Bu araştırmalarının neticesinde, kendi manasının hüsn-ü anına tutulanlara, makam-ı aşka çıkmış denir. Ahlakın bahsettiği aşk bu aşktır. O örfün, cemiyetin kullandığı aşk değil. Kendi hakikatini taharri edip de aslını bulabilmek zevkinde heyecan geçirenlere, makam-ı aşka çıkmış derler.

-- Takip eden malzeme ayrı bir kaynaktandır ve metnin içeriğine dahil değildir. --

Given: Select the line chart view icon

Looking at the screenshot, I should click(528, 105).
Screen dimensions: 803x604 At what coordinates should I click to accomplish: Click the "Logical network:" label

Bu aklın vera[2]sında bir varlıktır. Onun içün makulatı[3], mana diye iddia etmek doğru olmaz. Hani bazı insanlar vardır ya;”Aklım amirimdir, vicdanım hâkimimdir.” İnsan bu kadar ufak şeylerle,  yaşamaya razı olmaz hakiki insan. Çünkü akıl âlem-i hilkatte geçer. Onun bir yüzü, âlem-i kudrete bağlıdır. Bunu her konuşma tekrar ediyorum: İnsanın iki veçhesi var. Bir veçhesi âlem-i hilkate bağlı; yani havas[4]ımızla, ilmimizle, bildiğimiz ne kadar varlık varsa ona âlem-i hilkat derler. Bir de âlem-i kudret vardır. Âlem-i hilkatteki varlığımız muvakkat[5]tır. Âlem-i kudretteki varlığımız namütenahiye gider.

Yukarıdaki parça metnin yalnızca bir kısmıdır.